Reproduce the lines of the material without any change, from the line with "Given: Uncheck the" to the line with "coord(23,101)", both included, and nothing else.

[BEGIN Material shown]

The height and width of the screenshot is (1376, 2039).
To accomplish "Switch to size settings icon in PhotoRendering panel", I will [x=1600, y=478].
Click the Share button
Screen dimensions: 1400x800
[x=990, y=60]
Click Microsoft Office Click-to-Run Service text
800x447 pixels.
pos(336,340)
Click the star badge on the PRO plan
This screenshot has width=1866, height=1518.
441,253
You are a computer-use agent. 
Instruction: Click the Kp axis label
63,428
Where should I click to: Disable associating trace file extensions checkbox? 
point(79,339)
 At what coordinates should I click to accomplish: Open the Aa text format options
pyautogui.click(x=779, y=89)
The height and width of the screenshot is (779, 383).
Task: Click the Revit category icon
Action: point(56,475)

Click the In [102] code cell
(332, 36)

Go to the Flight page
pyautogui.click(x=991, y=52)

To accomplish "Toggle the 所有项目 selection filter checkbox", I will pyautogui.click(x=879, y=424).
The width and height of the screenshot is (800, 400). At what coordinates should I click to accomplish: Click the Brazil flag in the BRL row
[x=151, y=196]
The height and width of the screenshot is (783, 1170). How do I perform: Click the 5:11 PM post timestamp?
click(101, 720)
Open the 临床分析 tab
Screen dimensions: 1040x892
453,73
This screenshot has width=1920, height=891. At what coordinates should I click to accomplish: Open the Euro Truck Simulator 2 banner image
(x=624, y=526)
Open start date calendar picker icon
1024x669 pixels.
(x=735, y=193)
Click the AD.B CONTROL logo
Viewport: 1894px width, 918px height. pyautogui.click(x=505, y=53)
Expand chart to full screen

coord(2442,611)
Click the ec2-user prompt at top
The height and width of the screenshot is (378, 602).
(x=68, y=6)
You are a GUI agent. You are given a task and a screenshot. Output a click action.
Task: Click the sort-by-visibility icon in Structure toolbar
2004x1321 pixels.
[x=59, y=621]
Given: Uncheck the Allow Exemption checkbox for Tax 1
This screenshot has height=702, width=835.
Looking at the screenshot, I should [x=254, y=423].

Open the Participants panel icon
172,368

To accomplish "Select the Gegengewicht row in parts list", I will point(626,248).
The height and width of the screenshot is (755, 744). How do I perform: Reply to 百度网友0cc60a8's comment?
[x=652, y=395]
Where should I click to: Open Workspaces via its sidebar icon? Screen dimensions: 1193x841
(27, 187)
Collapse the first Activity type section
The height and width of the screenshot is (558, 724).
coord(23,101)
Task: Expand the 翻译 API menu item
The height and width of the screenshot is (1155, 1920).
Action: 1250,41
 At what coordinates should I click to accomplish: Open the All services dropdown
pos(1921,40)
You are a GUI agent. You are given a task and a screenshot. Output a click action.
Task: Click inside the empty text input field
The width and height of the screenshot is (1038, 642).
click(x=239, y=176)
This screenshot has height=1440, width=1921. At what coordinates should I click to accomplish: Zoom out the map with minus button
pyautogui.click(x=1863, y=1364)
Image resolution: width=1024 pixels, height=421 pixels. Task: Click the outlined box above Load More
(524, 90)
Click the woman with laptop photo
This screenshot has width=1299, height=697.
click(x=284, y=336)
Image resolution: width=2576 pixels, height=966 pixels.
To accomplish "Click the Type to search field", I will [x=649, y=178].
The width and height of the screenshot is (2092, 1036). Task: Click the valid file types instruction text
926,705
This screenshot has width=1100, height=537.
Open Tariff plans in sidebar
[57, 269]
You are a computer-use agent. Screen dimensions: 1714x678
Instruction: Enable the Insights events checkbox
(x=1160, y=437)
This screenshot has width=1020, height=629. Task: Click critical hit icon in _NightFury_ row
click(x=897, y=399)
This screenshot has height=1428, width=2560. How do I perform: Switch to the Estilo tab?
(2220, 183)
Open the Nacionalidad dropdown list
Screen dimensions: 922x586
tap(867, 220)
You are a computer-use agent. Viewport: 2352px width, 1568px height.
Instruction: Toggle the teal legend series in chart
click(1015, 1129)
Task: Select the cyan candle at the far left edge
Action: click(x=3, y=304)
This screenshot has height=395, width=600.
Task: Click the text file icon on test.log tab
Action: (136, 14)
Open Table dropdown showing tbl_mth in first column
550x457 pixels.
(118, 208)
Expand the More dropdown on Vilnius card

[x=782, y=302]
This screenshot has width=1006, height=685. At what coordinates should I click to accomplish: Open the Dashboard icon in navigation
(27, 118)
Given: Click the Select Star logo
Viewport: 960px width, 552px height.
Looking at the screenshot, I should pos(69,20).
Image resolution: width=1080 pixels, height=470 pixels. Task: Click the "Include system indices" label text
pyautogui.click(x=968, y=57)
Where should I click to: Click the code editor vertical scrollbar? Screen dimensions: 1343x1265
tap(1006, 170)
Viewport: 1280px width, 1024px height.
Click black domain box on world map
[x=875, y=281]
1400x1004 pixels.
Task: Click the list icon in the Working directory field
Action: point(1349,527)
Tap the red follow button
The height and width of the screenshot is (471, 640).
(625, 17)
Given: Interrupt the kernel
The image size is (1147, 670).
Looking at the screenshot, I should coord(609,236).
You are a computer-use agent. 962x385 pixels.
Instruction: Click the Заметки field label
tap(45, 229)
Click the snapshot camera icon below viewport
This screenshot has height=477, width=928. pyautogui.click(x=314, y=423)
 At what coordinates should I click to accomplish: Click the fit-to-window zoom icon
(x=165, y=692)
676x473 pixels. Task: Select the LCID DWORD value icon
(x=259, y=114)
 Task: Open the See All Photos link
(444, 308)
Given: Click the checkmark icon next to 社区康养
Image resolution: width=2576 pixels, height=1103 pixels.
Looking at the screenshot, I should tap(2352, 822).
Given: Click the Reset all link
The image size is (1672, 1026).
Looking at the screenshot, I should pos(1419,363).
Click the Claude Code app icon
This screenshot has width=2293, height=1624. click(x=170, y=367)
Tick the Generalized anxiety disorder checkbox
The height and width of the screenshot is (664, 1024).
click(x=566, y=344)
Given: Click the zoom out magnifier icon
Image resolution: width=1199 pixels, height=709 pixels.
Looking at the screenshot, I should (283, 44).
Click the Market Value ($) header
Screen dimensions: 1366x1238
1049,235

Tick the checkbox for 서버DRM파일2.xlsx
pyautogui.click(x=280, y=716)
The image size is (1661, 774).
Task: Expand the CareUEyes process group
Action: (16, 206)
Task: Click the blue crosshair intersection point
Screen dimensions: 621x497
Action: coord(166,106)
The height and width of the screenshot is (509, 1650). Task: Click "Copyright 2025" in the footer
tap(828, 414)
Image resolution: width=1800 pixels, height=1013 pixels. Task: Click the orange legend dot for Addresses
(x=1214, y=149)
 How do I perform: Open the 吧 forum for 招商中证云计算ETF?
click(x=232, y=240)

[END Material shown]

## Solution to this exercise:
Given: Uncheck the Allow Exemption checkbox for Tax 1
This screenshot has height=702, width=835.
Looking at the screenshot, I should [x=254, y=423].

Open the Participants panel icon
172,368

To accomplish "Select the Gegengewicht row in parts list", I will point(626,248).
The height and width of the screenshot is (755, 744). How do I perform: Reply to 百度网友0cc60a8's comment?
[x=652, y=395]
Where should I click to: Open Workspaces via its sidebar icon? Screen dimensions: 1193x841
(27, 187)
Collapse the first Activity type section
The height and width of the screenshot is (558, 724).
coord(23,101)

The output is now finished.